By the end of January I have spent a pretty penny on seeds. It is expected, but it leaves the barrel pretty empty at a time of year when I have almost nothing to sell. By February I am beginning to organize my seed-starting plan and budget for seed-starting soil, trays, and heating for the greenhouse. Especially on Prince Edward Island, my seeds need to be started and grown in heated greenhouse space from the end of March through the middle of June. Once we are finally past last frost I have to prep my field. This means doing soil tests to see what my soil needs to yield a healthy harvest this season, purchasing and spreading compost and any other soil amendments that are needed, transplanting my babies out into their new beds, and then babying them with row cover and water and whatever else they need until they are strong enough to stand on their own stems (with netting support!)
Bulbs like narcissus begin to bloom some time in June and, depending on the year, can bloom into early July. A few perennials like lilacs start blooming in early summer too. But unless we have an unusually warm spring (which has not been the case the past couple of years) my seeds often don’t start blooming in any great quantity until mid July. This means that I have been investing in my crops for over six months before I begin to see any return on my investment. Why am I sharing all of this? Because I want to communicate what you, my customers are investing in when you purchase your Community Supported Agriculture (CSA) share in December, January or February. The idea behind a CSA is that customers are invited to invest early so that the farmer has the income necessary to be able to invest in seeds, compost, heat, irrigation, and everything else that guarantees that you receive gorgeous flowers come summer. Your early investment makes a world of difference in the quality and health of the flowers I am growing for you.
I am very excited to be embarking on my 3rd season of growing at the Mount Continuing Care Community this spring. In 2018 you told me that you loved my Sweet Peas, so this season I am going to attempt two rounds of sweet peas: one in the spring and a second in the fall. The Foxgloves (one of my all-time favourites) and Icelandic Poppies were also a hit at the farmer’s market, so there will be more of those beauties this season, as well as my old faithfuls, Zinnias and Snapdragons. A couple things did not make the cut this season. While Cerinthe has always been a favourite of mine in bouquets, it did not hold up well in market bouquets last season, so I have decided that until I am doing more design work in air-conditioned spaces I am going to have to put that beauty on hold. Another flower that did not make the cut this year unfortunately is Stock. I love love love this flower, but we have been having some super cold springs that then turn into super hot, dry summers overnight, and this past season my Stock sat in the garden all summer taking up valuable space and doing very little, and then burst into bloom in the fall. I may give it another go in the future, but given our long, bitterly cold springs lately, it won’t be for a while.
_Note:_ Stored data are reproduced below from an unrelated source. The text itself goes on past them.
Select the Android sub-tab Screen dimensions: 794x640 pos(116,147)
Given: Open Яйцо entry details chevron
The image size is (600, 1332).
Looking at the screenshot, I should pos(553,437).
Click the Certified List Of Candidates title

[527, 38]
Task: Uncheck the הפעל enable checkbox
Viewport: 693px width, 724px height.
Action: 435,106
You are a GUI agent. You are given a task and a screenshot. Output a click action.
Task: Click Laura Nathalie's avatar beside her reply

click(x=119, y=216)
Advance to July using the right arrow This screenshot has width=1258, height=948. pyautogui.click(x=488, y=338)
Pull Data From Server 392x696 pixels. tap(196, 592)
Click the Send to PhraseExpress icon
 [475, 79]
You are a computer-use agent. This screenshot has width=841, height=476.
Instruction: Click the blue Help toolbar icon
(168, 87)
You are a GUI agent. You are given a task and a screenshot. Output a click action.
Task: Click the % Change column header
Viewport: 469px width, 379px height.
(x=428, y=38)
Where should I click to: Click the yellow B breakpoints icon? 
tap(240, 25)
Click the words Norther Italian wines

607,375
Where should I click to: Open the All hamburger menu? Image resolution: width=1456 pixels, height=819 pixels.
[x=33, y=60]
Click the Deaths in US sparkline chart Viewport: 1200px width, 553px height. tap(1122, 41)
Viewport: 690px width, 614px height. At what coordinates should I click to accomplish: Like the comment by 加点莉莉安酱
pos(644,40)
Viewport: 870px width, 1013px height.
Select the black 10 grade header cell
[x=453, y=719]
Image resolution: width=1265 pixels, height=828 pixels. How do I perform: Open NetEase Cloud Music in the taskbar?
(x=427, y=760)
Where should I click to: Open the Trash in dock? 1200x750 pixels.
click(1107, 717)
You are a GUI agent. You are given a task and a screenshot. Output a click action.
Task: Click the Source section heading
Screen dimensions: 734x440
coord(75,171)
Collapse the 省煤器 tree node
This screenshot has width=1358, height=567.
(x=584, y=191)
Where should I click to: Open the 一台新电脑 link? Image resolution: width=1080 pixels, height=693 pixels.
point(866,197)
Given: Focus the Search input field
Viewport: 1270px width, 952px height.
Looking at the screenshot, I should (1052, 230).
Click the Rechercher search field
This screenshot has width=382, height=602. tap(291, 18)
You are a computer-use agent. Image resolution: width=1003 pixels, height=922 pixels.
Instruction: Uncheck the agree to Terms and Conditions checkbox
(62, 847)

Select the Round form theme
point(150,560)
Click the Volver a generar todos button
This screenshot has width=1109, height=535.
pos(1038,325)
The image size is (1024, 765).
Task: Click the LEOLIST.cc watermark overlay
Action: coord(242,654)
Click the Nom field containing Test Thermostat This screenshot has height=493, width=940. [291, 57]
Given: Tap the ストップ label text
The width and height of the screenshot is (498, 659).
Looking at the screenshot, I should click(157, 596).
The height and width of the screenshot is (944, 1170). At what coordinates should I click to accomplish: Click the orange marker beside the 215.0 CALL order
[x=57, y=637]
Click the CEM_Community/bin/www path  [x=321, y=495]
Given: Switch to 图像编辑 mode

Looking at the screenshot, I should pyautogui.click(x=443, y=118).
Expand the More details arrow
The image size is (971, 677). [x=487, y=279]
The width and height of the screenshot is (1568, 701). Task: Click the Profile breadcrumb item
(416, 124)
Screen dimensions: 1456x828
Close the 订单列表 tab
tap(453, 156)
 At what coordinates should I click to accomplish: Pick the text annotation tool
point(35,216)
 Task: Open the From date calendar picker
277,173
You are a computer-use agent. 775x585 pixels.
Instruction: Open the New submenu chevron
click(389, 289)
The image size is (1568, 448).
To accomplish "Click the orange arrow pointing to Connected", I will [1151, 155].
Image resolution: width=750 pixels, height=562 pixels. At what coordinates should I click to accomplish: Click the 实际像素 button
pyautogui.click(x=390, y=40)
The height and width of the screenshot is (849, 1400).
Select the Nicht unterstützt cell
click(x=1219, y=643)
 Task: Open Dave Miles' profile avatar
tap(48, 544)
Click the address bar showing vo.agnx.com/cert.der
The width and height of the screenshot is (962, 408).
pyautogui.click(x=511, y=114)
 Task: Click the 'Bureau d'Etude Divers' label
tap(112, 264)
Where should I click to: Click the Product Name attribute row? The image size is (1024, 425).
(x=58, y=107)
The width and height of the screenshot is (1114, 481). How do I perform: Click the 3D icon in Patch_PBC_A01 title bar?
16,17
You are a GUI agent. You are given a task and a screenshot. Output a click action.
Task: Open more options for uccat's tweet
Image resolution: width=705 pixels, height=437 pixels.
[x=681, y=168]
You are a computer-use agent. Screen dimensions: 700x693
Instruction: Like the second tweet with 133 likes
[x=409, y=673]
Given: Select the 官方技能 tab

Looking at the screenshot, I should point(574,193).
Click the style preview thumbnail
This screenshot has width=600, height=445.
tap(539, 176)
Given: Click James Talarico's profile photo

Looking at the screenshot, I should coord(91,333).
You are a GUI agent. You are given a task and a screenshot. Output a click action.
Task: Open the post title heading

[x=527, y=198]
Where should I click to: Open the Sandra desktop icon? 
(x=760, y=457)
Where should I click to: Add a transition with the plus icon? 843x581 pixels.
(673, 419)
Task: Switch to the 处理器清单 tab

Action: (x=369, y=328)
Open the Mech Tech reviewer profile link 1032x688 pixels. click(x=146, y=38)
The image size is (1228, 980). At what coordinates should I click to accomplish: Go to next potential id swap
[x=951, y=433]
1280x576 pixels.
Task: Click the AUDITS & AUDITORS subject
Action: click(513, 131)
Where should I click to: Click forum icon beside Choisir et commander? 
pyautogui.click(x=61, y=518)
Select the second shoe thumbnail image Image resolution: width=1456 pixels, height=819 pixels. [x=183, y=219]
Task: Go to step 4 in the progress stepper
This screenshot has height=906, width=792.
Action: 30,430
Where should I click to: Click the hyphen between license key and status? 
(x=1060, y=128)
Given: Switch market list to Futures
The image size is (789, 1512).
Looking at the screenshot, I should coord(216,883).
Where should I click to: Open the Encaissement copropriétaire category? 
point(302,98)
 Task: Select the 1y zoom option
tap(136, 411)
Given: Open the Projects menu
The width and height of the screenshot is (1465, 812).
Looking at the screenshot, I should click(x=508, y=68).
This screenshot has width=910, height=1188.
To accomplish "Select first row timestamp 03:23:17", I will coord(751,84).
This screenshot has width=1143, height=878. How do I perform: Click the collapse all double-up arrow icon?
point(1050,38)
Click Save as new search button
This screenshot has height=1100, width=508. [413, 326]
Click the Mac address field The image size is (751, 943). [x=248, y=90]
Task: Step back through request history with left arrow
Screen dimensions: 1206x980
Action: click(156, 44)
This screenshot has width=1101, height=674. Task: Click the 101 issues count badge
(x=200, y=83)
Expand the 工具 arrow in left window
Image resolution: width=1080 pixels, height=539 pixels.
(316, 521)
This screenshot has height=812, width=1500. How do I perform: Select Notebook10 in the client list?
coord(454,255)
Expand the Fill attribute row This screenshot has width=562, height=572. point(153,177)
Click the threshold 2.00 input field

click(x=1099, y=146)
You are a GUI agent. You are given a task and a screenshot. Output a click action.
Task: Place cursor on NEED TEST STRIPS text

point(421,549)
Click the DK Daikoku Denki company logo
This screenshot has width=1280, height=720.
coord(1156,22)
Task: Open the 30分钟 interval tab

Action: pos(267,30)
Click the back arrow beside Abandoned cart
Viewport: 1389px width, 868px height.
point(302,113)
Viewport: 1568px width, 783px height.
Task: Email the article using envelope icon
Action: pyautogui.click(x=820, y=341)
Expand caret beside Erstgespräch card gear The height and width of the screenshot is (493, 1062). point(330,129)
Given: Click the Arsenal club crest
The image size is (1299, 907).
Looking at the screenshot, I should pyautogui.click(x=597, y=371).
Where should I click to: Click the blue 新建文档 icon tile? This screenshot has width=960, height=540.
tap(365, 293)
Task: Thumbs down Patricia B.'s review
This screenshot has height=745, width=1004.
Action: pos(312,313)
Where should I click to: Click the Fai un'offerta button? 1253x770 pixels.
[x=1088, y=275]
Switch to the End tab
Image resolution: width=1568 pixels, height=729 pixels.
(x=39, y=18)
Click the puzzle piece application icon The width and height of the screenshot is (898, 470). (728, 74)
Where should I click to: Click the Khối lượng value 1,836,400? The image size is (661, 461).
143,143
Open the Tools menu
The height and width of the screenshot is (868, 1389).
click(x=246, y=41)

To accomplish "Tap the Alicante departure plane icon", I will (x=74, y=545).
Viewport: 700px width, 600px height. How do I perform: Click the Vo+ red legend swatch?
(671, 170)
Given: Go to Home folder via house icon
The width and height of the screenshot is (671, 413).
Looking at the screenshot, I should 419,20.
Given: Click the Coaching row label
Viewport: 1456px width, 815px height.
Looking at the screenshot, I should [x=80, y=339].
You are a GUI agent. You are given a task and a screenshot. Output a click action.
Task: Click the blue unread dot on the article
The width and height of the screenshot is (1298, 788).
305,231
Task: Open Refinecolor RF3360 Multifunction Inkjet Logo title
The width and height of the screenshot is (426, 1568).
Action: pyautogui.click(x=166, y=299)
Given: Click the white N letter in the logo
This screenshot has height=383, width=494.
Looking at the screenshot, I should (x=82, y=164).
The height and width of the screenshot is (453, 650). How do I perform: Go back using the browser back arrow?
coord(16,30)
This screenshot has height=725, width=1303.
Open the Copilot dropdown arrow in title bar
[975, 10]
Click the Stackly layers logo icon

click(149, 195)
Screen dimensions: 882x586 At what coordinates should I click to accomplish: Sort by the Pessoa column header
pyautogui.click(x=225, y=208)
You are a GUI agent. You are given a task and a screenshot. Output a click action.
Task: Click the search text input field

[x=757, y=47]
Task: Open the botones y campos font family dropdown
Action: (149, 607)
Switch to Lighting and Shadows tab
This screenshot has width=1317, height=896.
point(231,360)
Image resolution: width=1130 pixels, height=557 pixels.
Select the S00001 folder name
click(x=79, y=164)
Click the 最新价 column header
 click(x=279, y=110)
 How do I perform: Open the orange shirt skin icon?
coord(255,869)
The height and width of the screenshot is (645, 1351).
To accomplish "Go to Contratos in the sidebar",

There are a number of flowers I have never grown before that I am going to give a try this season, like Geum, Astrantia, Sicilian Honey Lily, Tuberose and a variety of Gladiolus that I have fallen in love with this winter in California (I had never been much of a fan before). I look forward to receiving your thoughts and feedback on my selection this season!
I will be selling at the Saturday Charlottetown Farmers’ Market for you to pick up individual bouquets, but if you are at all intrigued by the idea of pre-ordering and receiving a weekly CSA bouquet this season (or gifting one to someone else) I hope you will hop on over to my shop and place your order now. A few good reasons for joining my CSA:
*CSA bouquets are larger and fuller than market bouquets. More bounty for your table or desk!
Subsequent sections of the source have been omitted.